En 1998, le revenu par habitant de la Jordanie était de 1.500 dollars et un tiers de l'économie du pays dépendait de l'aide étrangère. Aujourd'hui, le revenu par habitant approche les 5.000 dollars et l'économie est florissante grâce à la présence d'industries basées sur le savoir, a déclaré M. Ryan.

Le respect de la propriété intellectuelle ne s'est pas fait sans dégâts pour l'ancien secteur pharmaceutique qui s'était développé en marge des lois internationales sur les brevets. « Dans le temps, la Jordanie reproduisait des médicaments brevetés et les vendait avec un bénéfice confortable », a-t-il poursuivi.

Mais les retombées de l'élimination de la contrefaçon ont dépassé les pertes pour ce secteur, a affirmé M. Ryan. À l'heure actuelle, le secteur pharmaceutique jordanien coopère avec les groupes pharmaceutiques internationaux, qui acceptent de vendre leurs produits en Jordanie car ils savent que leurs formules ne seront pas copiées. La Jordanie a favorisé le développement d'un secteur pharmaceutique dynamique et indépendant qui élabore des médicaments et les vend à l'étranger sous des brevets jordaniens.

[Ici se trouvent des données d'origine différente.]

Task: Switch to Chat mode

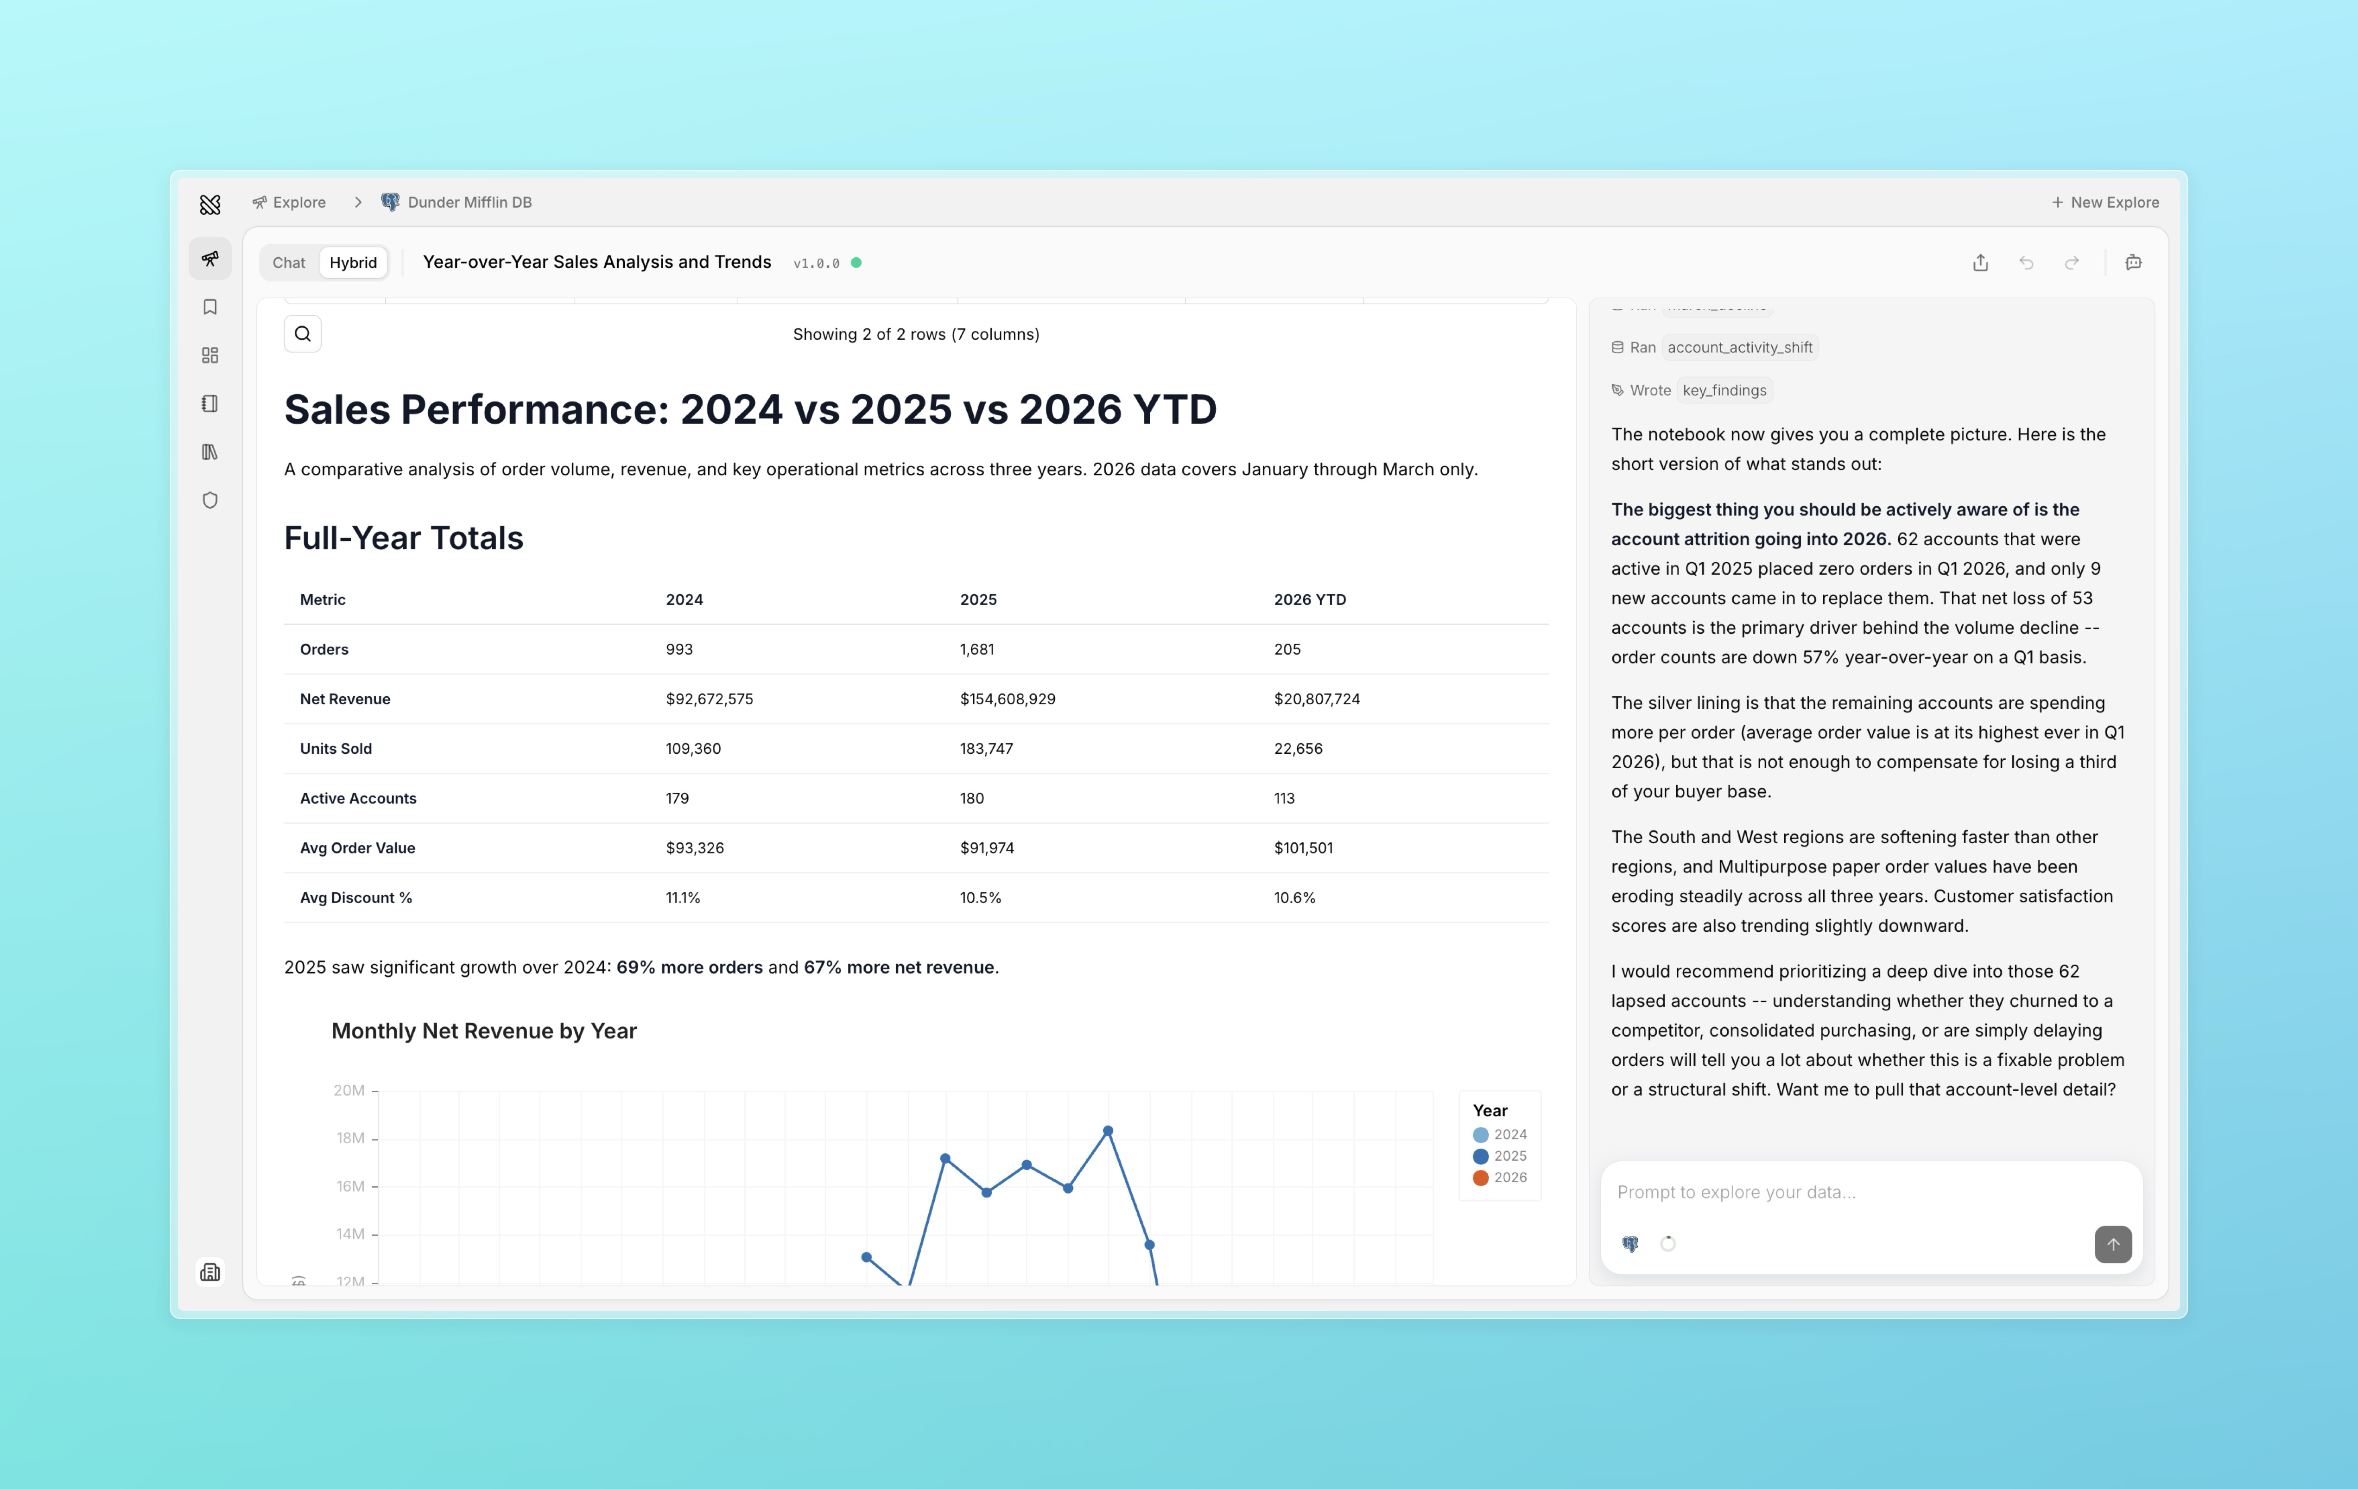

« Comme exemple de médicament très rentable je peux citer un dérivé de l'aspirine moins agressif pour l'estomac que l'aspirine classique. Il est vendu en Europe sous brevet. La Jordanie possède également les droits de certains génériques », a expliqué M. Ryan.

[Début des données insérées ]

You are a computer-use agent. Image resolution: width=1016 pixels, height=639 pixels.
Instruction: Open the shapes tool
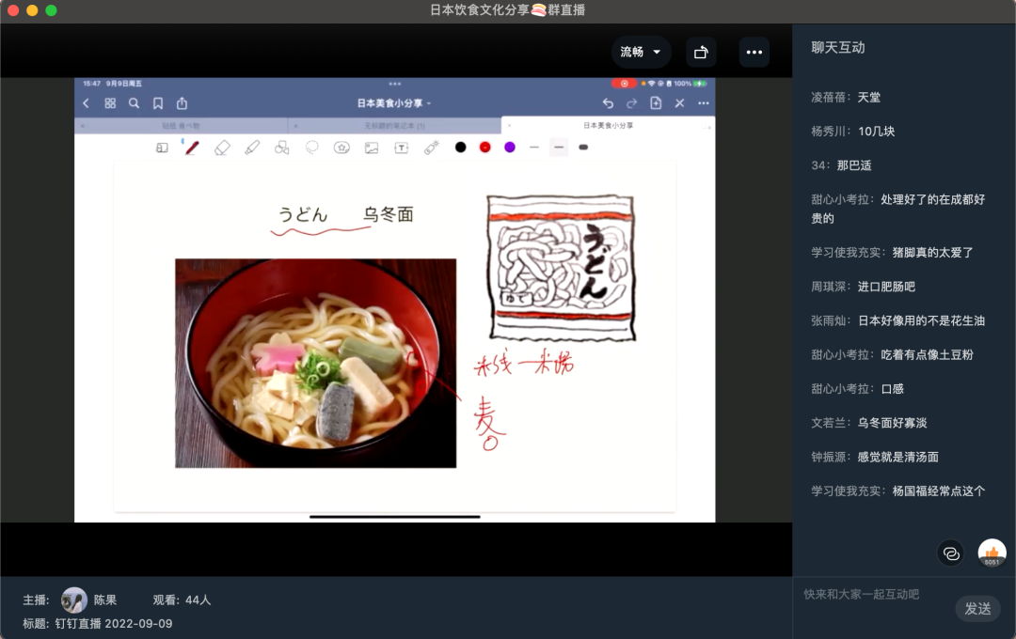[x=282, y=148]
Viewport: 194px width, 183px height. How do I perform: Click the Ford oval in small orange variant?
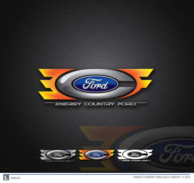tap(96, 154)
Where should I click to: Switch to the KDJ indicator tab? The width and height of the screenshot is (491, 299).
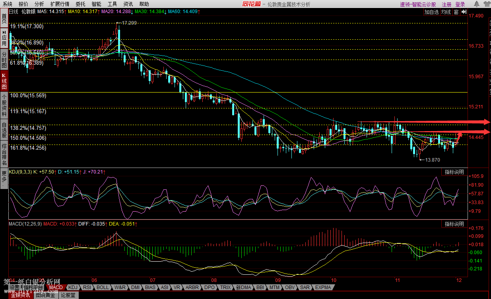point(72,287)
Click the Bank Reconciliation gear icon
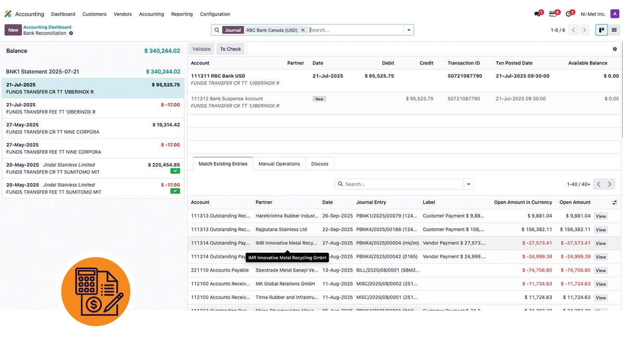The height and width of the screenshot is (337, 623). tap(71, 33)
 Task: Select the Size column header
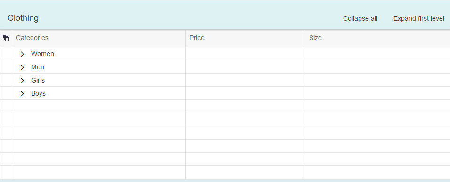pyautogui.click(x=377, y=38)
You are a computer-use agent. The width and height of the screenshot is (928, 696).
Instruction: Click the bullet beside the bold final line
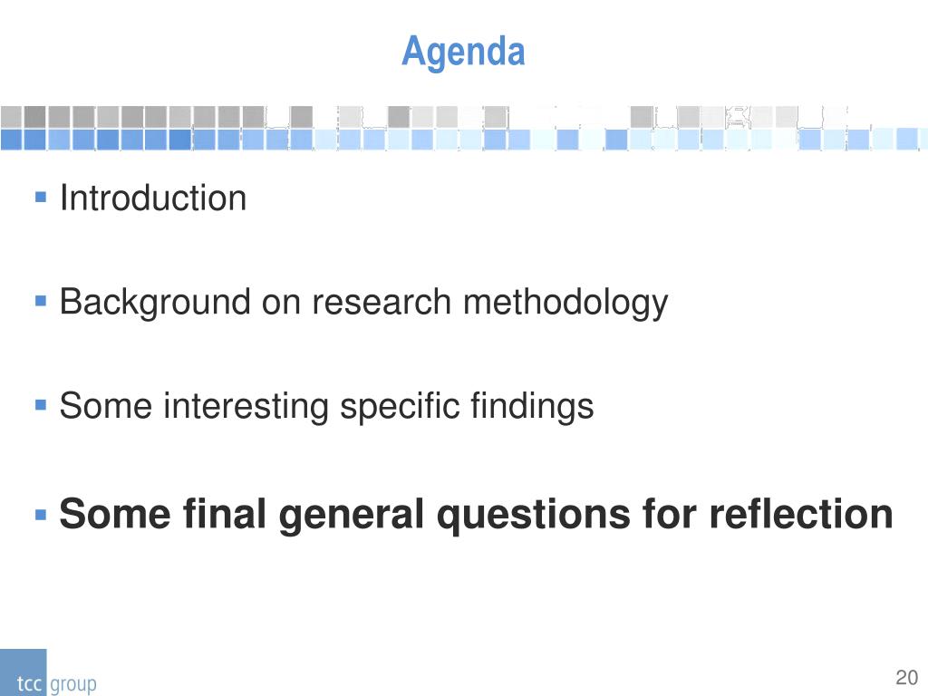click(x=41, y=515)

La protection de la propriété intellectuelle par la Jordanie lui a permis de devenir le cœur du tourisme médical au Proche-Orient, et les habitants de la région accourent vers la Jordanie pour suivre des traitements de pointe à un coût largement inférieur à ceux pratiqués en Europe et aux États-Unis.

Une tendance similaire s'est produite en Jordanie dans le secteur technique. Après avoir mis fin à la piraterie, à la contrefaçon et à la reproduction de logiciels, le secteur technologique de la Jordanie est aujourd'hui à la pointe de la conception de logiciels destinés à répondre spécifiquement aux besoins du monde arabophone. Ce secteur a attiré des investissements de sociétés américaines comme Microsoft Corporation, Intel Corporation et Cisco Systems Inc.

M. Ryan et le CIEC s'emploient désormais à transférer l'expérience jordanienne à d'autres pays. Par ailleurs, dans de nombreux pays africains, leur travail porte également sur la mise sur le marché d'antirétroviraux pour les personnes touchées par le VIH/sida parallèlement à la promotion d'un secteur pharmaceutique local.

Au Brésil, le CIEC encourage les subventions pour les groupes pharmaceutiques qui tentent d'explorer la richesse médicinale de l'Amazonie. Après avoir adopté des lois sur la propriété intellectuelle à la fin des années 90, Ache, un groupe pharmaceutique brésilien, a mis au point, à partir d'une ressource naturelle, le premier anti-inflammatoire breveté appelé Acheflan. Ce produit a connu un succès immédiat auprès des footballeurs professionnels, des athlètes amateurs et des médecins.

Encouragés par le succès de leur produit, Ache et ses partenaires orientent leurs travaux vers des médicaments pour traiter l'anxiété, le diabète, la pression artérielle, les maladies du foie et les troubles du sommeil, a indiqué M. Ryan.